A convicted arsonist will spend three months on house arrest after she lit multiple fires in the forest in the Kamloops area.

They didn't grow to be large wildfires, but they posed a risk to rural properties and people in that area if they grew out of control, provincial court judge Roy Dickey said today, Sept. 26, in Kamloops court during a sentencing hearing.

Angela Elise Cornish, 42, was caught with multiple butane tanks, lighters, hand sanitizer and fire starter as she drove away from fires she started last spring.

She'll now spend three months on house arrest and a following three months with a curfew.

Cornish pleaded guilty to four counts of arson in January, and she's been on strict bail conditions for over a year, restricting her from traveling into forests near Kamloops.

The investigation started in the Westwold area at the end of April 2022, where a resident saw smoke in the hills and a suspicious truck leaving the scene. The wildfires were tackled quickly and didn't spread widely, but the blazes in the Westwold and Monte Lake areas came on the heels of the devastating 2021 wildfire season and the White Rock Lake wildfire.

Although the investigation started near Westwold, she didn't plead guilty to those fires. There were "serious evidentiary hurdles" as police tried to confirm it was, in fact, Cornish who started those fires, according to Crown prosecutor Nadia Farinelli.

Police followed her in May as she into rural areas near Lac le Jeune and Connolly Lake areas, where she was setting trees on fire before she was caught with fire-starting material in the truck.

BC Wildfire Service spent around $15,000 to douse the fires Cornish pleaded guilty to starting, which it plans to recover from her.

At the time of the fires, Cornish was dealing with withdrawal from her medication dexedrine, according to her lawyer Lana Walker.

The drug is an amphetamine typically used for ADHD, but that's not why she used it. The court heard that she started using it as a stimulant while working night shifts as a nurse, noting that she's currently unemployed and not practicing.

Walker said she is a "lover of animals" and has a penchant for campfires, which she used to "reconnect with nature" while dealing with withdrawals.

"The intention was not to start large, damaging fires. It was for personal healing and growth," Walker told the court.

Dickey expressed concerns with the risk associated with arson in a forest. Although the arsons weren't intended to harm people or damage private property, they had the risk of spreading into massive wildfires.

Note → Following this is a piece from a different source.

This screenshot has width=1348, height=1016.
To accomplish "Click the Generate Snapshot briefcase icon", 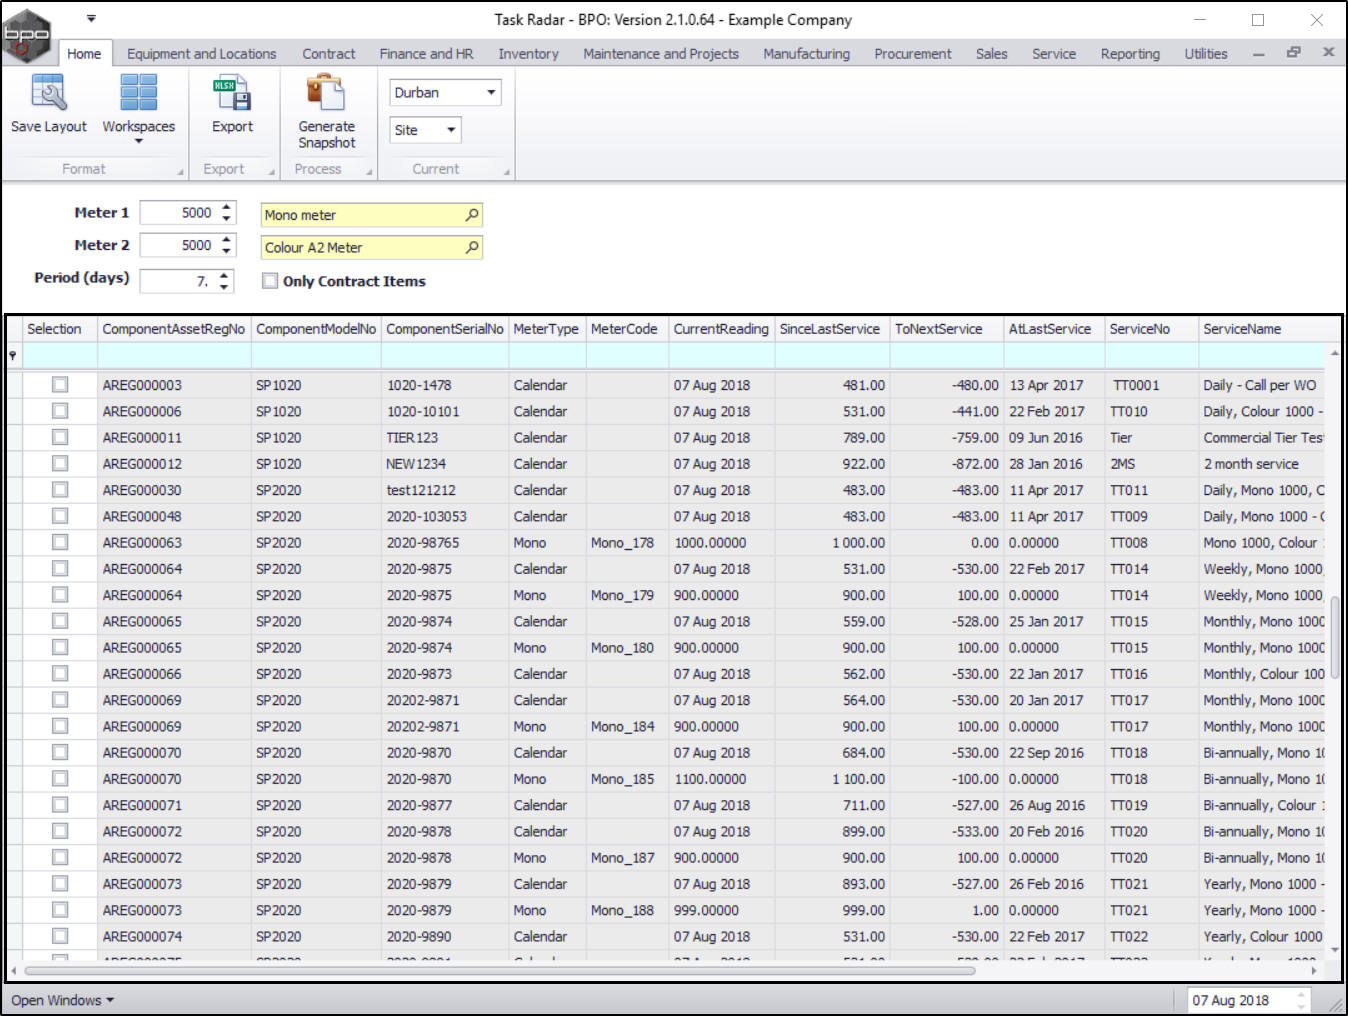I will pos(326,93).

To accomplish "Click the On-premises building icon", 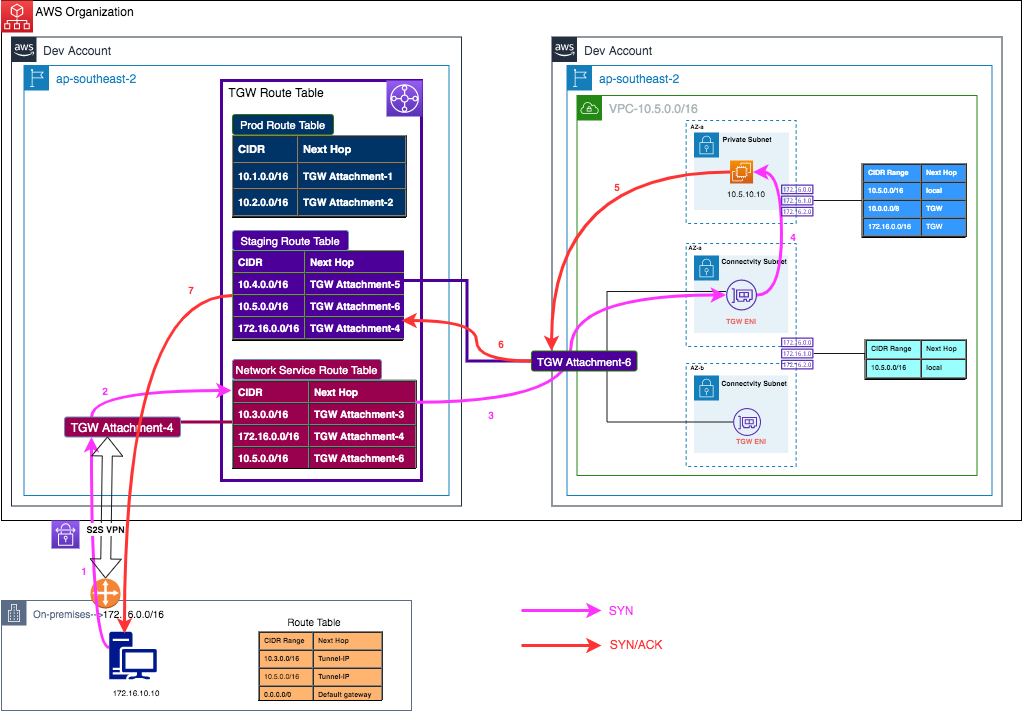I will point(12,612).
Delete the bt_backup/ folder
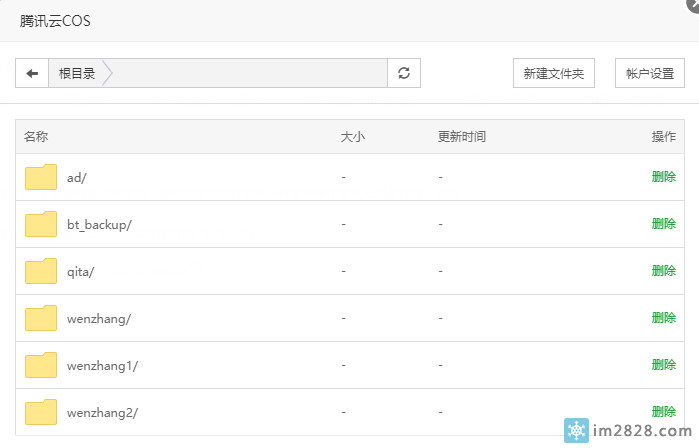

During an earlier September hearing, lawyers briefed Dickey on how they came up with a proposed six-month conditional sentence, which included some discussion about a previous court file that was sealed from the public. Cornish didn't want to consent to that file being read aloud to the court, while Dickey said he should be able to see it in order to understand why a sentence outside of jail should be appropriate.

Dickey got a copy of that file and postponed his decision until today but its contents were not read aloud to the court.

She was the victim of a serious crime roughly two years before she lit the fires. While Dickey did not explain what happened, he said it played a role in her behaviour when she lit the fires.

Although DIckey said the sentence was relatively low for the offence, he agreed with the joint submission proposed by Walker and Farinelli.

"(It) can only be described as an offence that put the community at risk of catastrophic consequences," Dickey said, adding that it was related to her "trauma" from the previous crime.

Dickey postponed his sentence once in June and again briefly in September before lawyers returned today for his final decision.